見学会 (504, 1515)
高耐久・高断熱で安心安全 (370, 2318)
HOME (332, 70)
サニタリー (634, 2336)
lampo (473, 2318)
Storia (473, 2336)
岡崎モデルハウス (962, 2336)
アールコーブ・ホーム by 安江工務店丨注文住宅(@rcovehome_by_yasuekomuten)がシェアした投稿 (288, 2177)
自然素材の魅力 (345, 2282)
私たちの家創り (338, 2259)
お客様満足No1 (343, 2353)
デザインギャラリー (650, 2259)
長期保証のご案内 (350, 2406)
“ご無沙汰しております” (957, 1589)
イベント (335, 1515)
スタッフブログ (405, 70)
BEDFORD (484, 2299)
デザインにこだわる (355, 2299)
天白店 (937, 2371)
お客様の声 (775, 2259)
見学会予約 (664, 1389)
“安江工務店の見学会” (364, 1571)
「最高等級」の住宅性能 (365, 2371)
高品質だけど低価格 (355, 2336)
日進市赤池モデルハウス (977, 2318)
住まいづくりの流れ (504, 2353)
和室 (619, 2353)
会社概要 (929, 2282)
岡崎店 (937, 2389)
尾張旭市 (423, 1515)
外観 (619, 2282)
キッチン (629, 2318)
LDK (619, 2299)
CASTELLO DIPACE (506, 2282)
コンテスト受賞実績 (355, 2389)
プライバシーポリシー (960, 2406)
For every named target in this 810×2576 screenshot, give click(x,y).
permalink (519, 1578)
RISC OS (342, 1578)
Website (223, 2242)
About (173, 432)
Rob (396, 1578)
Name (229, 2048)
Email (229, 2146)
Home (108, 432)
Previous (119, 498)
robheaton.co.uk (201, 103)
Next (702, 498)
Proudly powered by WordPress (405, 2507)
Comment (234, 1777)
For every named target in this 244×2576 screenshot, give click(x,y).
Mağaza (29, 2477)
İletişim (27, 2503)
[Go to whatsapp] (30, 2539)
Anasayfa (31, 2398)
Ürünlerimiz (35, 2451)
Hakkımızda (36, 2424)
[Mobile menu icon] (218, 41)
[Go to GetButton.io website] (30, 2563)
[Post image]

- Assignment
Copy out each line of the data where the string "give" appears.

- Response below
For every named target in this 810×2576 screenshot, give click(x,y).
For every named target in this 244×2576 screenshot, give click(x,y).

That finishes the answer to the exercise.